Leah recommends: Jimi Famurewa’s profile of actor John Boyega in GQ UK
Six years ago, the long-awaited “Star Wars” trailer had just dropped. And in it, the first face we see is that of actor John Boyega, popping up amidst a span of desert. From the opening second, we know: This is a face we must remember.
But many weren’t thrilled with seeing a Black face as the defining feature of the “Star Wars” continuum. Though Boyega brushed off the racist remarks at the time, in this profile, he opened up.
“You get yourself involved in projects and you’re not necessarily going to like everything,” he tells Famurewa. “(But) what I would say to Disney is, do not bring out a Black character, market them to be much more important in the franchise than they are and then have them pushed to the side. It’s not good.”
He’s talking about his role in the franchise, how Disney disregarded his character in favor of his White (safer?) co-stars. But he’s also talking about how this happens all the time — in Hollywood and outside of it. Black and brown faces are wanted, but never supported or protected.
The picture Famurewa paints of Boyega goes beyond his critique of Hollywood — spanning his Nigerian roots to his mental health. It’s one of those rare profiles, where a vulnerable subject collides with a sharp writer. The morning it published, I spent thirty minutes in bed, hunched over my phone, eating every word. It stayed with me for the rest of the day.
Because what’s being shown is not just a depiction of an actor fed up with the system. It’s a rendering of what a lot of young people of color are feeling, have been feeling. An overwhelming sense of frustration, now boiling over. Now blowing up.
Famurewa puts it like this: “He is trying, really, to let you know what it feels like to have a boyhood dream ruptured by the toxic realities of the world.”
When I read that, my heart broke. Not just for Boyega, but for all of us.
Around the office
A little over a year ago, Elijah McClain died in Aurora, Colorado, after a police struggle ended with paramedics injecting him with ketamine, a powerful anesthetic.

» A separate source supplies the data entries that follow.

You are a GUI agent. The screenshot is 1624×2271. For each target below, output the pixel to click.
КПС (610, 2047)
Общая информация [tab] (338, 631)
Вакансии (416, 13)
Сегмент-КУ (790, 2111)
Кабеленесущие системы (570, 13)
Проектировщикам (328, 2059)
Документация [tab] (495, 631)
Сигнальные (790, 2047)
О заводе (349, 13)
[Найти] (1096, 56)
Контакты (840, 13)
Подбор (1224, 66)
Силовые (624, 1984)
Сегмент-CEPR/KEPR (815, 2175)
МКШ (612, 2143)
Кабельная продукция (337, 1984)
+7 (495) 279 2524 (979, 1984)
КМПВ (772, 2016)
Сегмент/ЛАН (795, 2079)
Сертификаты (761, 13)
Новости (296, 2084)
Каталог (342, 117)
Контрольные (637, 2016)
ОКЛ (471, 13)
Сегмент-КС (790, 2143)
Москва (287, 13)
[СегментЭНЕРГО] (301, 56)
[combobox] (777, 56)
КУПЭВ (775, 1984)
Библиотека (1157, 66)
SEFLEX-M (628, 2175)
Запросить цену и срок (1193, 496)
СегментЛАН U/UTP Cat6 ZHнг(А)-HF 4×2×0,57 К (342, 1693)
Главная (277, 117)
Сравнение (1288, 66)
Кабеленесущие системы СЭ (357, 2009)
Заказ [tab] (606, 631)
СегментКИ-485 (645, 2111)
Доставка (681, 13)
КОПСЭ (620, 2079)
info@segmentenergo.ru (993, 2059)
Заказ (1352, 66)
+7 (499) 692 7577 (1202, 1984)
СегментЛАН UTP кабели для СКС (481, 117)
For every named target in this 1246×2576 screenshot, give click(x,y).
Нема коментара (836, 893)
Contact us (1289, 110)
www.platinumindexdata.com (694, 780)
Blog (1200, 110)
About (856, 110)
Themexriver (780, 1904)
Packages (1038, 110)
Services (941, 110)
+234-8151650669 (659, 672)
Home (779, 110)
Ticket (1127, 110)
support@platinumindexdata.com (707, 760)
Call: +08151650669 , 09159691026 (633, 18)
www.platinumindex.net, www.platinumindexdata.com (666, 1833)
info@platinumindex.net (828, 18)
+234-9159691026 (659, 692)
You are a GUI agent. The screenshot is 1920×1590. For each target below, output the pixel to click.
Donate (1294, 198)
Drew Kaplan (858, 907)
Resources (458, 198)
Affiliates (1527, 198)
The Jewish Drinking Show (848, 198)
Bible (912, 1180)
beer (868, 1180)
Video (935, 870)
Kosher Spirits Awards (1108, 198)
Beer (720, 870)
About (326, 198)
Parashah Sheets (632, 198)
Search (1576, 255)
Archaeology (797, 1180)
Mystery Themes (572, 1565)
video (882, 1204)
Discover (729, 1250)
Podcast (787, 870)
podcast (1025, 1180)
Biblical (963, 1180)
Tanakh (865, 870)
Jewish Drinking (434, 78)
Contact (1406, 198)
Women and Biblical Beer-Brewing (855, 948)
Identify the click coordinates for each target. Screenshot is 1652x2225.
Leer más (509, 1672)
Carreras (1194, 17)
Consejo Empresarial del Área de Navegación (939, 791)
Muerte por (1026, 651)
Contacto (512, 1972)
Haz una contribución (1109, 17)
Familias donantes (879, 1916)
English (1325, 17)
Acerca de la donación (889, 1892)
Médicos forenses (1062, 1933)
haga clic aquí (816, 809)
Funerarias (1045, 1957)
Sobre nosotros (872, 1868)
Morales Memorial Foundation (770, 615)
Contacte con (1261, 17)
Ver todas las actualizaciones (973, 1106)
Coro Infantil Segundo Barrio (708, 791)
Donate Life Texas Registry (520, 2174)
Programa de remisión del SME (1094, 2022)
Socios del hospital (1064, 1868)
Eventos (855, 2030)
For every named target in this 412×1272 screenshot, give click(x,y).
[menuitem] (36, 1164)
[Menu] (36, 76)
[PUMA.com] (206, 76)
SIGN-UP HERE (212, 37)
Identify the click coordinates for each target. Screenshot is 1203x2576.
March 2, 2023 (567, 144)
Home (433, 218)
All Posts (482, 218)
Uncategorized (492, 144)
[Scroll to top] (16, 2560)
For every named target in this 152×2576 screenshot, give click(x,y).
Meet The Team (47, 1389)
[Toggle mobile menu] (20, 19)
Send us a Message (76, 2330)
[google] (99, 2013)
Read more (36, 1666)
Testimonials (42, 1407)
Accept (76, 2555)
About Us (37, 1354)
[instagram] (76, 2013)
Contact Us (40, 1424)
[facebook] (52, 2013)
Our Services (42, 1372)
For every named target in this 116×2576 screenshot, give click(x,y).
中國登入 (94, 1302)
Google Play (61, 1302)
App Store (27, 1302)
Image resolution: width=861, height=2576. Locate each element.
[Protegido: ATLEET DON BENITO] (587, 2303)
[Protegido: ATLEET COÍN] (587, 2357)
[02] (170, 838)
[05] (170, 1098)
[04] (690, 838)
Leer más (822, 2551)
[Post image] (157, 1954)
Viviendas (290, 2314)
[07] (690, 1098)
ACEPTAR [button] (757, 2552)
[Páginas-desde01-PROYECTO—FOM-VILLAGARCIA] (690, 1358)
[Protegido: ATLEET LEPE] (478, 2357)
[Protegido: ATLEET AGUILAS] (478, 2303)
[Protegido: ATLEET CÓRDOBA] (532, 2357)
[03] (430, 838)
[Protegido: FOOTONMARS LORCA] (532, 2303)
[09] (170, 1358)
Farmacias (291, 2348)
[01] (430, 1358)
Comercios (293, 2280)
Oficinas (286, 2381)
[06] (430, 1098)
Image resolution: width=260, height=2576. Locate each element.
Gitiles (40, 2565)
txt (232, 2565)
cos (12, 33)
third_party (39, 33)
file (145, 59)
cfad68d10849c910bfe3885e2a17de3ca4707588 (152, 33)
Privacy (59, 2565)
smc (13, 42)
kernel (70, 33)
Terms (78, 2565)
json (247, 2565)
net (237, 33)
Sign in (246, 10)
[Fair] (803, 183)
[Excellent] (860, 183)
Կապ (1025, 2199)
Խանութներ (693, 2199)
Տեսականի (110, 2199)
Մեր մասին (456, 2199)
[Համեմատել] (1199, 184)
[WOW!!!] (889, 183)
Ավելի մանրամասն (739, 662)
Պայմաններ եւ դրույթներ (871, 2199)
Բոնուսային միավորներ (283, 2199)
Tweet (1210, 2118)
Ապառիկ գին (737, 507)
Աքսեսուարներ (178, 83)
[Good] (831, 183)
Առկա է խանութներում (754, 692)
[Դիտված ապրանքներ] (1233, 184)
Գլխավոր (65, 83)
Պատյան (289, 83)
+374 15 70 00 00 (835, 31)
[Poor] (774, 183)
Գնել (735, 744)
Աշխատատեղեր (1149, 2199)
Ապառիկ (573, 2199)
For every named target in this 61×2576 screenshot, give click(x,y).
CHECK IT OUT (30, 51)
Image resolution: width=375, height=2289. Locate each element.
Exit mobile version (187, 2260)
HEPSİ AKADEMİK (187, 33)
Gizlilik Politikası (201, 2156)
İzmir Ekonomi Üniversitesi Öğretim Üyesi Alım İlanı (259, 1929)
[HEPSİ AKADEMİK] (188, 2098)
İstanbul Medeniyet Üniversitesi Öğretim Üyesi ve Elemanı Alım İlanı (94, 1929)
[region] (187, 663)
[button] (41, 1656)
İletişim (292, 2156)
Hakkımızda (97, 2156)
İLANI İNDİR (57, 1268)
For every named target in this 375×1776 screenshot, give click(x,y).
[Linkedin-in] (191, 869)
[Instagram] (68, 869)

A similar thing happened to Elijah McKnight, also in Aurora, after a police encounter.
These incidents are not outliers — similar events have happened across the US, according to new reporting by CNN’s Sara Sidner and Julia Jones.
“CNN has found ongoing investigations in multiple states regarding emergency responders’ use of the fast-acting drug to tranquilize people against their will,” they wrote in their article. “In some places, such as Colorado and Minneapolis, the use of the drug by paramedics rose sharply in recent years.”